▶ GOAL OF THE EXERCISE:
Copy, from the data below, each line that has the word "agent".

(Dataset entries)
»»
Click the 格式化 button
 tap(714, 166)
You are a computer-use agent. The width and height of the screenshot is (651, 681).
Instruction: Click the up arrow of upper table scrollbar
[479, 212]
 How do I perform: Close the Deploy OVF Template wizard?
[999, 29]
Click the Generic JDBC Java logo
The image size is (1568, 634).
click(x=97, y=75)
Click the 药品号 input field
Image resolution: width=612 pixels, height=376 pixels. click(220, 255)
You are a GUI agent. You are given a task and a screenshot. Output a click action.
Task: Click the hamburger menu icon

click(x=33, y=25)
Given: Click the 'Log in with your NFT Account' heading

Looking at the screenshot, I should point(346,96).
««
▶ RESULT OF THIS TASK:
You are a computer-use agent. The width and height of the screenshot is (651, 681).
You are a GUI agent. You are given a task and a screenshot. Output a click action.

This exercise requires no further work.